Segment Start: GIVEN ENTRIES

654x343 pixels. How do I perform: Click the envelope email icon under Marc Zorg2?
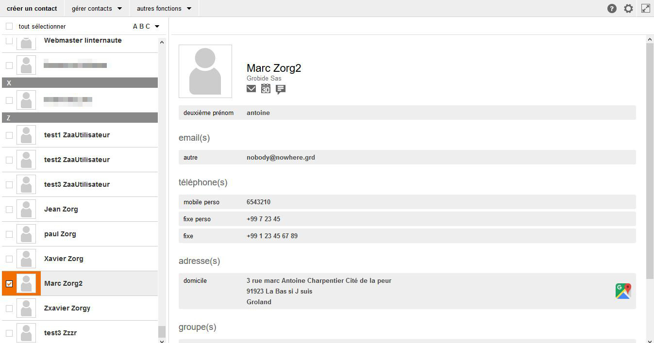click(251, 89)
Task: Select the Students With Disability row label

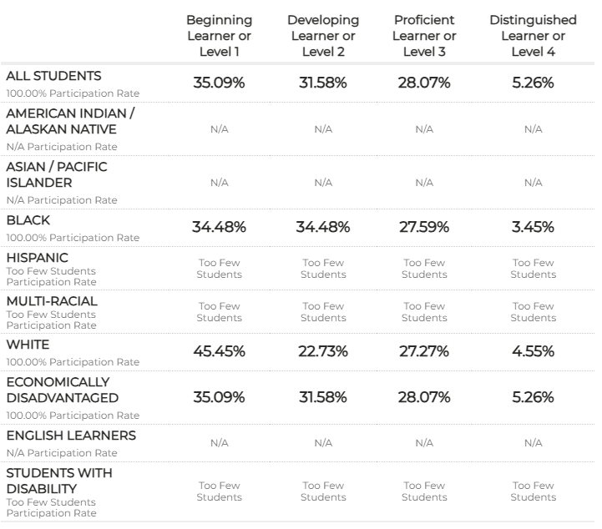Action: coord(59,480)
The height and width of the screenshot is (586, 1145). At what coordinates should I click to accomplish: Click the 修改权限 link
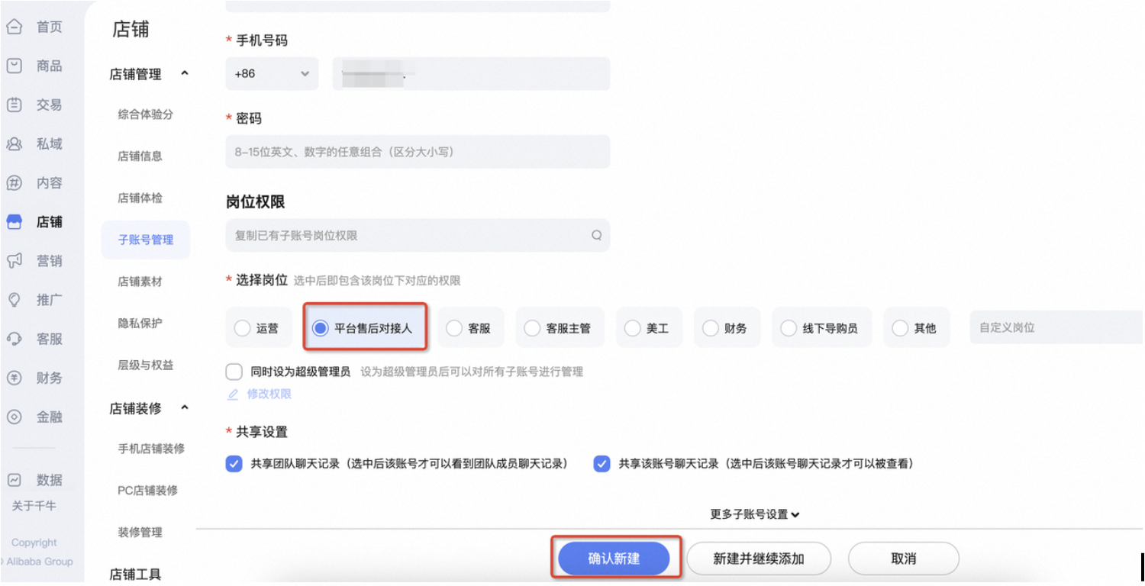[269, 394]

Segment End: GIVEN ENTRIES

Pick up at the line containing "Task: Select the" and copy each line exactly until the data ends, including that last line; copy no pictures.

*WORKED SOLUTION*
Task: Select the Students With Disability row label

Action: coord(59,480)
The height and width of the screenshot is (586, 1145). At what coordinates should I click to accomplish: Click the 修改权限 link
[269, 394]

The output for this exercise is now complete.